- **Short problem 1**:
List the three reasons the SPRITE case study gives for why this installment is late.
- **Short problem 2**:
Quote the SPRITE case study from "This paper is" up to and including "soup to me.".
- **Short problem 3**:
For each statement, state whether it agrees with the SPRITE case study, answering yes or no and quoting the deciding words: (a) The paper under discussion was published in Marketing Letters in 1994. (b) The paper currently has 48 citations. (c) Subjects in both stockpiling and nonstockpiling conditions were asked to write down how many cans of soup they visualized having in inventory.

- **Text block**:
SPRITE Case Study #3: Soup Is Good (Albeit Extremely Confusing) Food
With apologies to Jello Biafra.
I know this one is a little late, but I have been by degrees [a] out of town, [b] unbelievably ill, and [c] very busy.
Also, as you’ll shortly see, this one is going to take a while, because we’re going to deal with some more involved SPRITE issues, specifically:
(1) assumptive calculation (2) a between-subjects, 2*2 ANOVA.
I feel old just looking at these words, because they’re code for “this is going to get fiddly as all hell”, and I’m extremely conscious of boring you. Rest assured, there will be as many unnecessary and oblique jokes into the following as possible.
And, of course, there will be soup jokes. Why soup jokes?
“Out of Sight, Out of Mind”: Pantry Stockpiling and Brand-Usage Frequency.
Wansink and Deshpande, 1994.
…“Each subject was then given a booklet with instructions that manipulated their usage salience of canned soup. Usage-related salience was manipulated by asking subjects in the high usage-related salience condition to describe the last time they ate or served canned soup…
and the thoughts they had when doing so…”
This paper is from a marketing journal called Marketing Letters, it was published in 1994, and it has 84 citations at present, and — you might have guessed this by now, though — it is NOT in amazing shape.
Let’s start with a quick “carrots” test.
Consider the mean / SD in green. What is it?
“To make their inventory levels vivid, subjects in both stockpiling and the nonstockpiling conditions were asked to write down the number of cans of soup that they visualized having in inventory.”
This is a bit of a funny measure, as it isn’t 100% clear if this is a hypothetical pantry, an idealized pantry at home, or their actual real pantry that they’ll see when they walk through the door and kick their boots off. But it doesn’t matter to the numbers. It’s all soup to me.

- **Given data**:
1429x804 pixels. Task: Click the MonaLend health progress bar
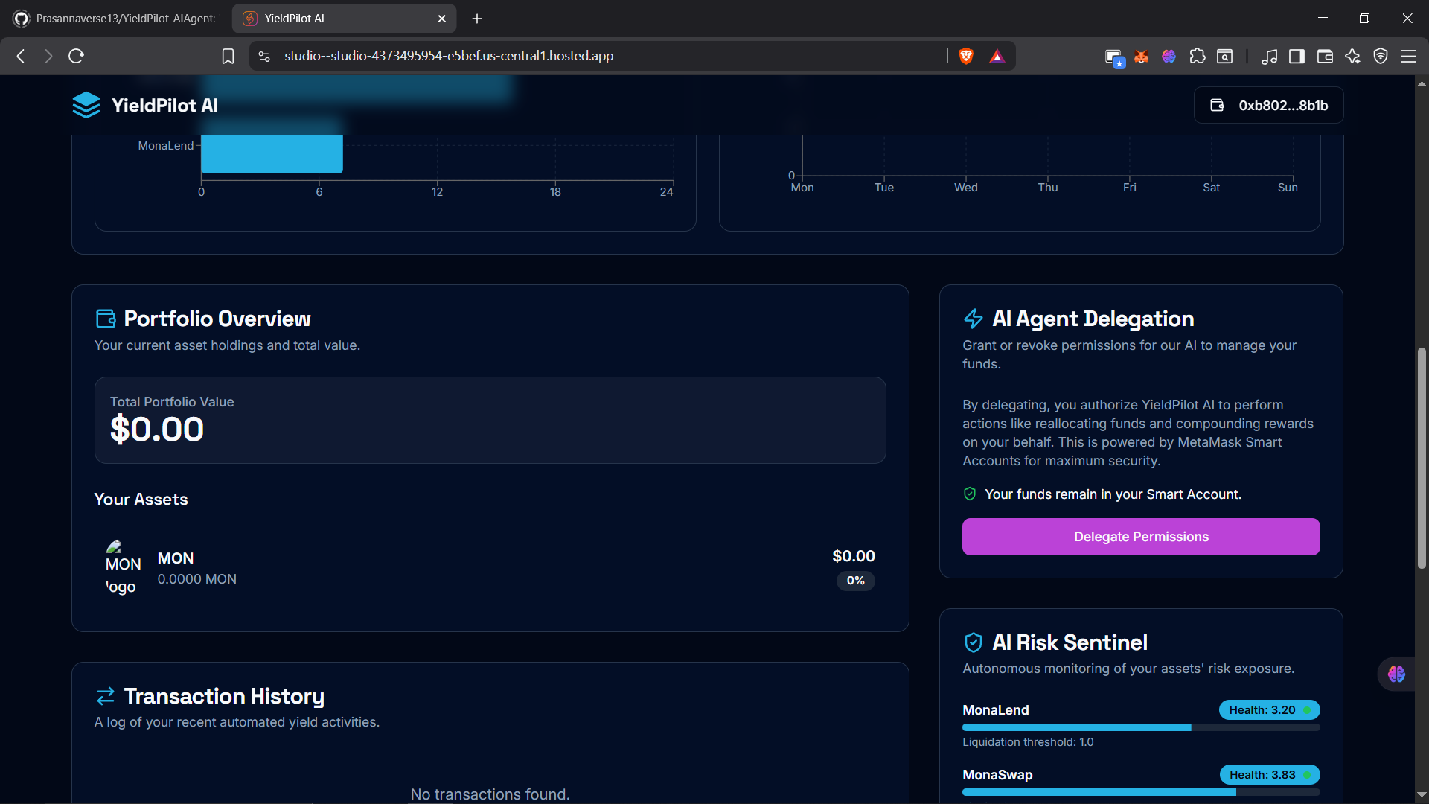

- **Written solution 1**:
Out of town
Unbelievably ill
Very busy

- **Written solution 2**:
This paper is from a marketing journal called Marketing Letters, it was published in 1994, and it has 84 citations at present, and — you might have guessed this by now, though — it is NOT in amazing shape.
Let’s start with a quick “carrots” test.
Consider the mean / SD in green. What is it?
“To make their inventory levels vivid, subjects in both stockpiling and the nonstockpiling conditions were asked to write down the number of cans of soup that they visualized having in inventory.”
This is a bit of a funny measure, as it isn’t 100% clear if this is a hypothetical pantry, an idealized pantry at home, or their actual real pantry that they’ll see when they walk through the door and kick their boots off. But it doesn’t matter to the numbers. It’s all soup to me.

- **Written solution 3**:
(a) Yes: "This paper is from a marketing journal called Marketing Letters, it was published in 1994"
(b) No: "it has 84 citations at present"
(c) Yes: "subjects in both stockpiling and the nonstockpiling conditions were asked to write down the number of cans of soup that they visualized having in inventory"